— EXERCISE OBJECTIVE —
Write only the number of lines below in which "computer" occurs.

— DATASET —
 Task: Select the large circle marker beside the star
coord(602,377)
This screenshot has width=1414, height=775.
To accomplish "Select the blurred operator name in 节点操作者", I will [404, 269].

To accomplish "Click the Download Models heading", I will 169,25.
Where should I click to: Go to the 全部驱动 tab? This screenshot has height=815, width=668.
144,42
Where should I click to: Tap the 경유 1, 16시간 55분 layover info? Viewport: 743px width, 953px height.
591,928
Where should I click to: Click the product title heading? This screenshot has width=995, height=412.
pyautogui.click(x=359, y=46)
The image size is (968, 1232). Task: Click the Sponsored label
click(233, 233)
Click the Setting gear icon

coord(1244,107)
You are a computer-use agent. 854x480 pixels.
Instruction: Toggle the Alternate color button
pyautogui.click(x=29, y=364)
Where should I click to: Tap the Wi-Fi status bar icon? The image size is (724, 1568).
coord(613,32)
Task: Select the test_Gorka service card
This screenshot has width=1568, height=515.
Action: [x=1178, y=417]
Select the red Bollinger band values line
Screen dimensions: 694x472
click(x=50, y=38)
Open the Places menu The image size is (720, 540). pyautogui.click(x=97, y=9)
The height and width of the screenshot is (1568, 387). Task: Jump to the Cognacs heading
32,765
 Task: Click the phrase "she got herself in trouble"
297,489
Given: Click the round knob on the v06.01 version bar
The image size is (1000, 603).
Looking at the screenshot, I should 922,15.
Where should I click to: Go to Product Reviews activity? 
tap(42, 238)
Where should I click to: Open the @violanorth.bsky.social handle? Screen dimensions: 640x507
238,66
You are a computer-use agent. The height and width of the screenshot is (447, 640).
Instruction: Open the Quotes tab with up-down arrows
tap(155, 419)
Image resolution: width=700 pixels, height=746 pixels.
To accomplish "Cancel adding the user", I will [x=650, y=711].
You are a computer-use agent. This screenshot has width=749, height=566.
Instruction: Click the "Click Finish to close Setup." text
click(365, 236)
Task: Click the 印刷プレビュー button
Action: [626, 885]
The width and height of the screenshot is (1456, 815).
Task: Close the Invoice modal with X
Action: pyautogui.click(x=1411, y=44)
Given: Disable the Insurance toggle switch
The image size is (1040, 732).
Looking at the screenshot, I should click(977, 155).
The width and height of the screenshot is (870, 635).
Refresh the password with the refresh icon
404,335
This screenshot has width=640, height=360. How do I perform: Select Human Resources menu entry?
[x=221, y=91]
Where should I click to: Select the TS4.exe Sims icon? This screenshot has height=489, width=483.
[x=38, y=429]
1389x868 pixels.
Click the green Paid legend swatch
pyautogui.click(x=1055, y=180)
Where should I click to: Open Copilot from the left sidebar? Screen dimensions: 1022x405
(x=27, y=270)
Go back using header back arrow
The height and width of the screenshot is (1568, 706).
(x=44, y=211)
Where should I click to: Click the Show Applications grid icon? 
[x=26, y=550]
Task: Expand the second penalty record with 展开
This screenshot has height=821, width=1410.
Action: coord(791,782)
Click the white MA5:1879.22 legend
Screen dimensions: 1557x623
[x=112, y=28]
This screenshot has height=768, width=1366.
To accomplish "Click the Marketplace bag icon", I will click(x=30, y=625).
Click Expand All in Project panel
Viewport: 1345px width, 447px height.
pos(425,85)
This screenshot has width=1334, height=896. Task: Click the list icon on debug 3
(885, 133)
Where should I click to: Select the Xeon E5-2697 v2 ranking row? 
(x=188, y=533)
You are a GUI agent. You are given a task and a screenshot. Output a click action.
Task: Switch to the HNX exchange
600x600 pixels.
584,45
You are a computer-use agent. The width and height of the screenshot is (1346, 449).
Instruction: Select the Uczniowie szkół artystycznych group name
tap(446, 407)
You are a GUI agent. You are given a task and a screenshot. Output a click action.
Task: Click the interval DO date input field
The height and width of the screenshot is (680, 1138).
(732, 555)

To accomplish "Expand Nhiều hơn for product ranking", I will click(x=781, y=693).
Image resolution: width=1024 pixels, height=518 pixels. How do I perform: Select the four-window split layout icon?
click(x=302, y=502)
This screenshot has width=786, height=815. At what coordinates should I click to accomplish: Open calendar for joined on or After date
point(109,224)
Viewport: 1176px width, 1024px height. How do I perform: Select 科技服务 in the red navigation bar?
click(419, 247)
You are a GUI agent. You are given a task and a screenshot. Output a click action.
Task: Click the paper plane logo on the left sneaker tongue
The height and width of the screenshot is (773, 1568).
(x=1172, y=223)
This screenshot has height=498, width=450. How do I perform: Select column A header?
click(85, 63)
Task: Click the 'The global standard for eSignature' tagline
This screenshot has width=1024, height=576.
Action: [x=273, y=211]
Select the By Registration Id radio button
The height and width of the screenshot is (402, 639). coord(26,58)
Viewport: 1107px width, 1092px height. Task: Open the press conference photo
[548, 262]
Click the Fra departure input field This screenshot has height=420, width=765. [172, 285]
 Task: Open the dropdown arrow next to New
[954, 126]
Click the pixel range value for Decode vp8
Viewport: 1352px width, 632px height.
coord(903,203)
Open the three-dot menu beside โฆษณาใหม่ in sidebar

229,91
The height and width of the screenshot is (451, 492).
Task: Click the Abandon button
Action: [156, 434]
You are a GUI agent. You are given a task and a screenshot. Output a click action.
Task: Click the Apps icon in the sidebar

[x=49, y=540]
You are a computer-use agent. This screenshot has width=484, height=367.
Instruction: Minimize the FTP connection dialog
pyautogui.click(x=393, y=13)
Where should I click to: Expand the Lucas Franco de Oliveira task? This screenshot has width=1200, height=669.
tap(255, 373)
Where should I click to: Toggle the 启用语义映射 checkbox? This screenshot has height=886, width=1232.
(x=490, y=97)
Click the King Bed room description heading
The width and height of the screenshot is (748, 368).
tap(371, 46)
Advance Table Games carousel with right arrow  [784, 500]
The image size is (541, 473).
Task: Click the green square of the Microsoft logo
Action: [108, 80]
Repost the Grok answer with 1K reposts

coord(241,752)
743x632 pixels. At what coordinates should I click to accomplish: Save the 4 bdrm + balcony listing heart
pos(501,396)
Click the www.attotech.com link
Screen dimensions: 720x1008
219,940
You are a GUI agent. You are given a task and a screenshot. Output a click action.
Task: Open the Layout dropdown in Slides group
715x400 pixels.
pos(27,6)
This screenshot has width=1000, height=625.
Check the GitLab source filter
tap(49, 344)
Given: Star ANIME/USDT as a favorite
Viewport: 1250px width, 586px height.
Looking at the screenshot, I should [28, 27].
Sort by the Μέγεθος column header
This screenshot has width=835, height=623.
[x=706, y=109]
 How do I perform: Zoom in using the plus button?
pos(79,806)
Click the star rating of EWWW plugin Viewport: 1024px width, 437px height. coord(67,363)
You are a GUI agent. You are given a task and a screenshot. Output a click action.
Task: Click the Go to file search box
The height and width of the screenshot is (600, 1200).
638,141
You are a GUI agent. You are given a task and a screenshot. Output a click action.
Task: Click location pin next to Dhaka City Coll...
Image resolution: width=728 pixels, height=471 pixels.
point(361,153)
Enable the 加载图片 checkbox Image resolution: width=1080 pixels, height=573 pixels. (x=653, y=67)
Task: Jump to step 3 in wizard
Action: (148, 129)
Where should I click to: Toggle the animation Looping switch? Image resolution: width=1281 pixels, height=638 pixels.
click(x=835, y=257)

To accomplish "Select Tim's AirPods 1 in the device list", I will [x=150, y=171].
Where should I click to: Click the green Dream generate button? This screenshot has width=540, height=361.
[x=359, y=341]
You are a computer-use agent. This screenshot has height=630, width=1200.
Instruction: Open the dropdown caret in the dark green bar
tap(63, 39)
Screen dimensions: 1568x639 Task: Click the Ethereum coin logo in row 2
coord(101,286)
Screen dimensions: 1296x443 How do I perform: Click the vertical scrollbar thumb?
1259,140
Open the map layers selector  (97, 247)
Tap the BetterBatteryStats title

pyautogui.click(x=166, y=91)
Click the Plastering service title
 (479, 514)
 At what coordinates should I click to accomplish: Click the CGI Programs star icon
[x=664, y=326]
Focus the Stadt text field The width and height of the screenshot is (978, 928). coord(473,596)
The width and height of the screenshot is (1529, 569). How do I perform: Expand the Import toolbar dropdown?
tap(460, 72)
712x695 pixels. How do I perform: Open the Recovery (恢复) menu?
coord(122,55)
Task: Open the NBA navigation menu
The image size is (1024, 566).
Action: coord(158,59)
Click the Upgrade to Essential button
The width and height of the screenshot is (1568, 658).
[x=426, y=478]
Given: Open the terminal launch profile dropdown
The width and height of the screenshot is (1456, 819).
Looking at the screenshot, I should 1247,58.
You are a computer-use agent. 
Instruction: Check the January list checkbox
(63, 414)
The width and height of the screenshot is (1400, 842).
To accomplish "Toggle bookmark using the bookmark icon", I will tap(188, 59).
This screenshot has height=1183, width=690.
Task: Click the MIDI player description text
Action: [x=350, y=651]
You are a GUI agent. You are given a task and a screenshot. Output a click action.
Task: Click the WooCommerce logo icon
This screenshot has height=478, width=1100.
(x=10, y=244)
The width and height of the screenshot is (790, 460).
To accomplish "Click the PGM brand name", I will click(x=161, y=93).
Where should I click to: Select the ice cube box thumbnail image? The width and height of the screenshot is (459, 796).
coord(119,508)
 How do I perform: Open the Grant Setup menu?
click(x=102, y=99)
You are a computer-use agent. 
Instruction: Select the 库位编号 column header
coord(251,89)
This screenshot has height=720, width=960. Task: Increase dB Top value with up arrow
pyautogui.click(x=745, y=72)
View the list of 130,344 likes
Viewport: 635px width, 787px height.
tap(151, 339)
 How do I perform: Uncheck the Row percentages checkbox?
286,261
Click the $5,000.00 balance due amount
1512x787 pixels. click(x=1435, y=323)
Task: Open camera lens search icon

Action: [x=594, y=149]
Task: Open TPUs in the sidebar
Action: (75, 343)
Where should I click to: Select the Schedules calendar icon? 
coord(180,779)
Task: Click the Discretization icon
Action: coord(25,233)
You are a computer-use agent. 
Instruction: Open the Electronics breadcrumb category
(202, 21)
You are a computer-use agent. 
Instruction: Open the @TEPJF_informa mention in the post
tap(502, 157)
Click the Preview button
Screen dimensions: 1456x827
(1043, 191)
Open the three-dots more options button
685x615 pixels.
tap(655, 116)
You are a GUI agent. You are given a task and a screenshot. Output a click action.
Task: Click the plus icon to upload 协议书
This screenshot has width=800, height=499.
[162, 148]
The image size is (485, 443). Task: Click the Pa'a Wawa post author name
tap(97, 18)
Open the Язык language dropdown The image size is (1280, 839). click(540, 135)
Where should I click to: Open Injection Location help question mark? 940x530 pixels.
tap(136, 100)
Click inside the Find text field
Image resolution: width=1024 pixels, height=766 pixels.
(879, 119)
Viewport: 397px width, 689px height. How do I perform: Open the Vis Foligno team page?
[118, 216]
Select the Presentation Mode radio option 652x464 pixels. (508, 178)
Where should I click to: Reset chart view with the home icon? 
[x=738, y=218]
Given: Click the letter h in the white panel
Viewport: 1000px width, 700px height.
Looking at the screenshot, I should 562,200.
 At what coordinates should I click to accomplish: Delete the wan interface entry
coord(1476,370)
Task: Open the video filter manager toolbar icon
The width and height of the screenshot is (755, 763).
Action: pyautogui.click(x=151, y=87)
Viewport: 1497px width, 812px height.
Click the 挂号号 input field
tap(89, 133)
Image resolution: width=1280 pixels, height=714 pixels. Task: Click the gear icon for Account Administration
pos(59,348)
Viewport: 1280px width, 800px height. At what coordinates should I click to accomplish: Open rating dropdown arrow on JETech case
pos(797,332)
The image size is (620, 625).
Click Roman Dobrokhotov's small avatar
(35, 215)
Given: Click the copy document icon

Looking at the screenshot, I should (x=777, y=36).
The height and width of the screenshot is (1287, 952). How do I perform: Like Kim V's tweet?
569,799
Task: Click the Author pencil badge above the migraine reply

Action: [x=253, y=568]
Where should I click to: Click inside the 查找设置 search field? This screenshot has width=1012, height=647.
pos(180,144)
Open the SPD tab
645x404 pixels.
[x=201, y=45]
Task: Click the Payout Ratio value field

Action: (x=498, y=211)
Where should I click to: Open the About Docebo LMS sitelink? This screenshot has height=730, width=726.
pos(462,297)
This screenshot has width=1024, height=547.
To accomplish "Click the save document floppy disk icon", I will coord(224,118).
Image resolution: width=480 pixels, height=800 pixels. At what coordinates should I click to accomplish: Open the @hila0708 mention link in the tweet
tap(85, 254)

— RESULT —
10